The controversial case has caught the attention of those who have personally taken a twirl on the pole in New York City.
Bonnie Denn, a former exotic dancer who now produces Le Scandal Cabaret at a theater in Midtown West, said that while a stripper can make her performance artistic, the audience isn't always going to see it that way.
"I've seen a lot of artistic things in strip clubs, especially in New York City where a lot of people are doing it on the side to pay for their dance lessons or acting classes," Denn told Metro. "But the intention of the people that go there is usually not for art."
Scores, an upscale gentleman's club in Chelsea, charges sales tax on alcohol, entrance fees and dining. But most private dances are done by independent performers who are not employees of the club, making them responsible for handling their own taxes, explained Steve Jaffe, director of acquisitions and licensing for Scores.
"Maybe what they have to do in Albany is wear ballet slippers when they're stripping, I don’t know," joked Jaffe. "I would say if belly dancing is an art, than this should be an art."
But art, however, is not so easily defined, especially when it comes to what goes on in strip clubs, Denn added.

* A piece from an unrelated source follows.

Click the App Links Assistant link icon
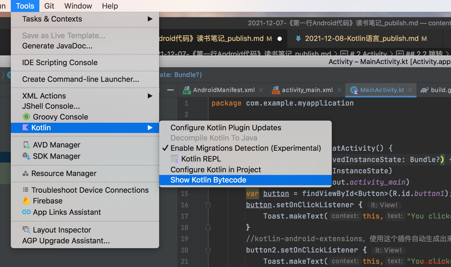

"I've seen a lot of things that I didn’t really think were art. I thought it was more like exhibitionism," Denn said. "But who am I to say what's art?"
The judges will likely issue their ruling on Nite Moves' case next month.
McCullough said he can't predict whether the court's ruling will have implications for all New York strip clubs, especially because Nite Moves doesn't have a liquor license, unlike many other gentleman's clubs.
"There are issues regarding the sale of alcohol that could muck it up for certain people," he said. "Until we read the decision, we won’t know which direction to go in."